Siamese Dream :The Smashing Pumpkins.
10 Albums, day 2.
If there was ever a title for “Most dysfunctional band to make a brilliant album”, Smashing Pumpkins and “Siamese Dream“ would have be one of the favourites. Two of the members were in a relationship that went to hell, the drummer is an a-grade heroin addict, and to top it off, Billy Corgan is an egotistical douchebag control freak. Listening to the “Take 5” podcast episode with him was an interesting study in to why no-one wants to work with him and every band he’s been in has dissolved in a steaming heap. Pro-tip Billy: it’s not a reunion tour until D’arcy is involved. “Mellon Collie and the Infinite Sadness” is an overbloated mess – Billy’s tribute album to himself. But oh my, “Siamese Dream”. *swoon*
A lot of people lump this album in to the grunge genre, and at the time the Pumpkins were labeled “THE NEXT NIRVANA!!!11!”. Which is rubbish.

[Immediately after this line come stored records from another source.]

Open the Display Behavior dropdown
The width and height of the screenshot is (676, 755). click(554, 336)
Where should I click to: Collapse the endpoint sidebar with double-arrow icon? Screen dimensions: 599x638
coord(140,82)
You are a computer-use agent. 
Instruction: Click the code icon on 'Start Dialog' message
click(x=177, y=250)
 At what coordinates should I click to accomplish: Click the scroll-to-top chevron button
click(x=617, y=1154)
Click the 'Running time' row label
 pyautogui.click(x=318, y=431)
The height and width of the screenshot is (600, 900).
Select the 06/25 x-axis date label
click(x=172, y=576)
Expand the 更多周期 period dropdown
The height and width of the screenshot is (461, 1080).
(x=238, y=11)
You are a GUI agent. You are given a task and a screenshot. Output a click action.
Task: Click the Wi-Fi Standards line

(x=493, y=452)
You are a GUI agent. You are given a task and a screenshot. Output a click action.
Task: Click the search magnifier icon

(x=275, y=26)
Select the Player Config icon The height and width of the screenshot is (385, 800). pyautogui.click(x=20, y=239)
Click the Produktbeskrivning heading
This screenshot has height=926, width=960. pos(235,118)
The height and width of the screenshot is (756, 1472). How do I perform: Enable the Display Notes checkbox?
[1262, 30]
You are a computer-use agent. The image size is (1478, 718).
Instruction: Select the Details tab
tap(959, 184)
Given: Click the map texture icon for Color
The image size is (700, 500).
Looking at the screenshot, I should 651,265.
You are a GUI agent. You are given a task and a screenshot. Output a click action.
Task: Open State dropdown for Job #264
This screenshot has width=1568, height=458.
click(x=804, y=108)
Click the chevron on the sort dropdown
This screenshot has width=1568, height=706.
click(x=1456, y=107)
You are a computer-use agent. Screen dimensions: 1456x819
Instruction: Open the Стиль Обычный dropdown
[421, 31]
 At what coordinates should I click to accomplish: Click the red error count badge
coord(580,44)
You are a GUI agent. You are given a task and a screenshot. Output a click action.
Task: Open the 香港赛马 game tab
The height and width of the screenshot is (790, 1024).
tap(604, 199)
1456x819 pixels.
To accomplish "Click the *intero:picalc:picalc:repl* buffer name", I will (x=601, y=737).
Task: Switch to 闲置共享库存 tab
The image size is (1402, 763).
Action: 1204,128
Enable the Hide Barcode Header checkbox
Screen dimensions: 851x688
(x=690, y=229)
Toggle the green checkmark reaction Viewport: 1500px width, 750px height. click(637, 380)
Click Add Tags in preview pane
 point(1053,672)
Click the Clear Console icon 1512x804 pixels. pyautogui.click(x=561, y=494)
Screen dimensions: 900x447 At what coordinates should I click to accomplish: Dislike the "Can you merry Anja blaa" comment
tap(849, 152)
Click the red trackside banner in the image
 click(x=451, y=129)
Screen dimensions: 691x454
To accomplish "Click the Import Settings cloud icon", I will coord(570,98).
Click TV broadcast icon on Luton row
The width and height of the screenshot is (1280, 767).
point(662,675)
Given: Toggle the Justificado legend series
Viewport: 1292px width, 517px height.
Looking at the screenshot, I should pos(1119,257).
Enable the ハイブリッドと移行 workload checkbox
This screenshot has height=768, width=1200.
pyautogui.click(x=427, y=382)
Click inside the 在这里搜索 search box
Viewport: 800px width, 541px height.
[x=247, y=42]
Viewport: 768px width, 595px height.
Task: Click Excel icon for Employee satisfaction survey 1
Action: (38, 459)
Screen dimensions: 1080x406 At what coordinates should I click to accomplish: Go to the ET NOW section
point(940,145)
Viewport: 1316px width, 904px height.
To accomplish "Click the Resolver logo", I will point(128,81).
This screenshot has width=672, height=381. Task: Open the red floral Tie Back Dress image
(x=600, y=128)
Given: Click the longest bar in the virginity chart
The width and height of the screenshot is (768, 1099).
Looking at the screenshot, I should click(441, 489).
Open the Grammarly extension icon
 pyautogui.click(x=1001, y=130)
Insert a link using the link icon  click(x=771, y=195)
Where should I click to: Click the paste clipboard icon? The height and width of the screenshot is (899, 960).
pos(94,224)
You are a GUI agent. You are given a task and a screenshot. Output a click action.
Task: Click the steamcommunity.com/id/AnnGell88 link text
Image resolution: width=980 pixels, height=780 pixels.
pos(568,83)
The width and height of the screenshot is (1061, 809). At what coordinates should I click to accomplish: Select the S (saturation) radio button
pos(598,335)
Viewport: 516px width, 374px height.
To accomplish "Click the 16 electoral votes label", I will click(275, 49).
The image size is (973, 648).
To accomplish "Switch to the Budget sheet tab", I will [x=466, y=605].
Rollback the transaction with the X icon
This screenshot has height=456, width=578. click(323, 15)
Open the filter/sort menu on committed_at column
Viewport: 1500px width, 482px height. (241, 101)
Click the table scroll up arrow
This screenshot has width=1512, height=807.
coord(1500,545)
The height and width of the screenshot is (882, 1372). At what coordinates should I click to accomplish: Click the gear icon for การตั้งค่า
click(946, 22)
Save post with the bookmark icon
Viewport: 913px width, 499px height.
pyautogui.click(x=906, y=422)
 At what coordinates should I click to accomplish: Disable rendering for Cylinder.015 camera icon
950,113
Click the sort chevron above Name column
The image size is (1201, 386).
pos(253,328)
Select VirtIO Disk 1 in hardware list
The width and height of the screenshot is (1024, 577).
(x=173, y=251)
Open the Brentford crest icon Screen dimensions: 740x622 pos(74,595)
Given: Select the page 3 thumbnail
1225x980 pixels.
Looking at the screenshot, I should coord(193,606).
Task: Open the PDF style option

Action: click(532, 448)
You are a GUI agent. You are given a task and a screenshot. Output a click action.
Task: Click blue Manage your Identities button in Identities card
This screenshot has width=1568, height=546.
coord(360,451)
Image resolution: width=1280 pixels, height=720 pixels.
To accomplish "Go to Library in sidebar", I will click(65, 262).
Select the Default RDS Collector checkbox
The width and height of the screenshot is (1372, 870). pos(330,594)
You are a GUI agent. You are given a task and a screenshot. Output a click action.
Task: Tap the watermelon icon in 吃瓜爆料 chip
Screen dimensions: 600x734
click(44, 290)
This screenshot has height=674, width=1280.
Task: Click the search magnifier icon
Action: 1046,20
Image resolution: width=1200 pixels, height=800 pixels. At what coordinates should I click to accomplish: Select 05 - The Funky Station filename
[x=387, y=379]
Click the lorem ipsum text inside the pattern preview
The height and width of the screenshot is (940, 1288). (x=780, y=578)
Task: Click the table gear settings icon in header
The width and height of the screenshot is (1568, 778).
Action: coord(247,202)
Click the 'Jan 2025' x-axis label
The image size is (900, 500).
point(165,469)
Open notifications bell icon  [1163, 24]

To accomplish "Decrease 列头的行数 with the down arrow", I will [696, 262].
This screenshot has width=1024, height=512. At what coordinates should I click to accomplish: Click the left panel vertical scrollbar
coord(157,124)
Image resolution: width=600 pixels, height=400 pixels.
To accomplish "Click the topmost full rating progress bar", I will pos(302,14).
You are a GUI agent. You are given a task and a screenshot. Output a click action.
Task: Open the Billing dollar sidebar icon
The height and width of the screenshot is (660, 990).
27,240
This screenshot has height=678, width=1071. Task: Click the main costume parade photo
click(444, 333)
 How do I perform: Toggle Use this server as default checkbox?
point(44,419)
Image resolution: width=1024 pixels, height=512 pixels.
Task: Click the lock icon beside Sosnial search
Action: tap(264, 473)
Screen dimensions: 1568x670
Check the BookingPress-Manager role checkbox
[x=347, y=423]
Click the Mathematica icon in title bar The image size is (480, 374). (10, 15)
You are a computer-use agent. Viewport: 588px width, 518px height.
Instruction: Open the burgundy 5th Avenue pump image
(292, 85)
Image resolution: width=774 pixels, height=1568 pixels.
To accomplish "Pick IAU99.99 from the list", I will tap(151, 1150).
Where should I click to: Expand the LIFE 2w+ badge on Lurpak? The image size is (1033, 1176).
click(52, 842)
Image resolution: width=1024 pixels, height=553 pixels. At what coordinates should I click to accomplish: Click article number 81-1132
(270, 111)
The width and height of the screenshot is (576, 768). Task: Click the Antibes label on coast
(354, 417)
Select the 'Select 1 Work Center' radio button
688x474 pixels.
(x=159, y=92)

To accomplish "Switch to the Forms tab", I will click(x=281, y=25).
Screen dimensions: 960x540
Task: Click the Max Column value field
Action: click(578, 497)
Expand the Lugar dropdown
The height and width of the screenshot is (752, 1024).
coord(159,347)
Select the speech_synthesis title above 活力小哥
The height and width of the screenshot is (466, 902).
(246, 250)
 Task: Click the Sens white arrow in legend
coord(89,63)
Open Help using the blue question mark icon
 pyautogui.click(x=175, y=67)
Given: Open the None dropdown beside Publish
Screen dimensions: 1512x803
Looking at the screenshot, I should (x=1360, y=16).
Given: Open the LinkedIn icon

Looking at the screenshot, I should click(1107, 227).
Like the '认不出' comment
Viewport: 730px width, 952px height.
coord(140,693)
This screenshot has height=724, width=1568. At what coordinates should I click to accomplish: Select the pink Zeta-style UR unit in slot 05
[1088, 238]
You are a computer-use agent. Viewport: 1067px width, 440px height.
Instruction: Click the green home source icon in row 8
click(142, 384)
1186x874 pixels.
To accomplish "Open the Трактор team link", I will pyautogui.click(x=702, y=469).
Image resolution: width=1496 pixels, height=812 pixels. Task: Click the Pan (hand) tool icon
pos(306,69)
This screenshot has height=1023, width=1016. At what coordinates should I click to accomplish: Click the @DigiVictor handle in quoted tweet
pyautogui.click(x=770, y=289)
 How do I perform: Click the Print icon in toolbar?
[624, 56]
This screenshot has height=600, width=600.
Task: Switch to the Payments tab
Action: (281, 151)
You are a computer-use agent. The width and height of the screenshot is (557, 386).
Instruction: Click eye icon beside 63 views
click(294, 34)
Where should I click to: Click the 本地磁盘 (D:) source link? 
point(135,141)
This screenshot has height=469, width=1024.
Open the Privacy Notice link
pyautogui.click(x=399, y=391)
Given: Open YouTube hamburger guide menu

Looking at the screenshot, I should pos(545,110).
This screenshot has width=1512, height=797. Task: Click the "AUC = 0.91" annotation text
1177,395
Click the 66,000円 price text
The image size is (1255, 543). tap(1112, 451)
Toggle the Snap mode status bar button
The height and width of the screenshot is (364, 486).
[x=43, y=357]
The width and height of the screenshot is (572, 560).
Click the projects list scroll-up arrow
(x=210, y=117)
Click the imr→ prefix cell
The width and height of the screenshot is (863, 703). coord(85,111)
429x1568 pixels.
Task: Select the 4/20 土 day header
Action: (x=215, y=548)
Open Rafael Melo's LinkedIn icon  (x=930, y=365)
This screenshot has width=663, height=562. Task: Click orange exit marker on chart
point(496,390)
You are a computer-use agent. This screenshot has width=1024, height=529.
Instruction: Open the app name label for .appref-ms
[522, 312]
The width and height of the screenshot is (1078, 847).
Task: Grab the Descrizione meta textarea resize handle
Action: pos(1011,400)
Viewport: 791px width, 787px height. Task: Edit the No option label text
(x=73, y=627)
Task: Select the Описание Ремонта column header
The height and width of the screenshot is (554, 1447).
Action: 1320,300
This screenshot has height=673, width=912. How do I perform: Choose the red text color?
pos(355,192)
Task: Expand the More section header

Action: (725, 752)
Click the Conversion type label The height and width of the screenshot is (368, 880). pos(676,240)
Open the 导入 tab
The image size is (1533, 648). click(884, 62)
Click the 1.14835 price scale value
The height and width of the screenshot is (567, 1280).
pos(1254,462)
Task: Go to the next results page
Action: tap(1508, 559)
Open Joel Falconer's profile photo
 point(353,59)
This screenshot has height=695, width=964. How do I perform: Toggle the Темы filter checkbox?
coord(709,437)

The only connection this album has with grunge is the time of release (1993) and it follows a loud|quiet|loud pattern trademarked by The Pixies and others. But where Nirvana were raw, the Pumpkins were lush and dreamy. The ying to my Soundgarden yang. “Siamese Dream” is producers Butch Vig’s wet dream: lush melodies, overdub on overdub, where he and Billy would spend hour upon hour laying down seconds worth of music. “Soma” apparently has 40 overlays for the guitars alone. No surprise, it was 4 months late and US$250,000 over budget when it dropped. Worth every second.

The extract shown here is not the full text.